Should Everyone Go To University?
Ridding ourselves of the belief that success comes from a four-year degree will allow those with vocational gifts to get the appropriate education they need to succeed in a field they will truly love. Photo by Blind Nomad.

In the current political climate, the polemics about university education have taken many forms.  “Everyone should go to university,” “a university education is useless and potentially dangerous,” “higher education costs too much for what it provides and few students are making significant advances in learning,” “we avoid higher education at our vocational peril,” and so on.

The recent debate between Rick Santorum and Barak Obama over the issue has, perhaps, crystalized some issues but it has also demonstrated the absurdity of our question.  Santorum accuses Obama of wanting everyone to go to university, where those students will be indoctrinated with liberal ideas.  Obama argues that he never said everyone should go to a four year university but that everyone should train for the job market of the future.  Why does this make our question absurd?  Because it is clear that a four year university level degree program is simply not a blanket solution to our labor problems, nor is it the demon some would make it out to be.
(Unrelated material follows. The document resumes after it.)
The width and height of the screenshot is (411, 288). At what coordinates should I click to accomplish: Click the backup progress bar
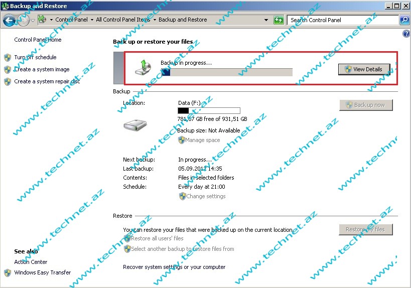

Having worked in a university setting for decades, I have observed the results of the assumption that you are a less than stellar citizen if you don’t have at least a bachelor’s degree.  Funded by doting parents or even by part time jobs, I see any number of “students” who are not coping with the requirements of standard university fare.  Why are they there?  Because they, or others in their environment, have bought into the notion that you will be a failure at life if you don’t have a four year degree on your wall.  A sad by-product of this kind of thinking, beyond the drop-out rates, is a general tendency to dumb down university requirements.

I am not saying that university education should be reserved for the elite few intelligent enough to succeed at it.  What I want to make clear is that there are many kinds of intelligence that need to be supported by the right kinds of education.  People with mechanical and technical gifts should not be in an environment that calls for them to succeed at subjects they find alien to the way they use their intelligence.  By telling everyone that a lack of a university diploma makes them second class, we are dishonoring a large number of our young people who would be well able to succeed in life if they could find the right educational home.

The growing number of community, technical, and vocational colleges is heartening, not because they  can provide a second class education for those who can’t afford or survive a real university, but because they provide opportunities for students to match their interests and abilities with the appropriate preparation for life.

Should everyone go to university?  No.  That’s absurd.  But it is not absurd because only a few students are smart enough and the rest will have to settle for something inferior.  It is absurd, because the question misses the point.  Education must be tailored to the minds and capabilities of those who need it.  One size does not fit all.  It never did.  There is no shame in technological or vocational education and their resulting careers.

The sooner we get over the notion that the only higher education worth having is university education, the better.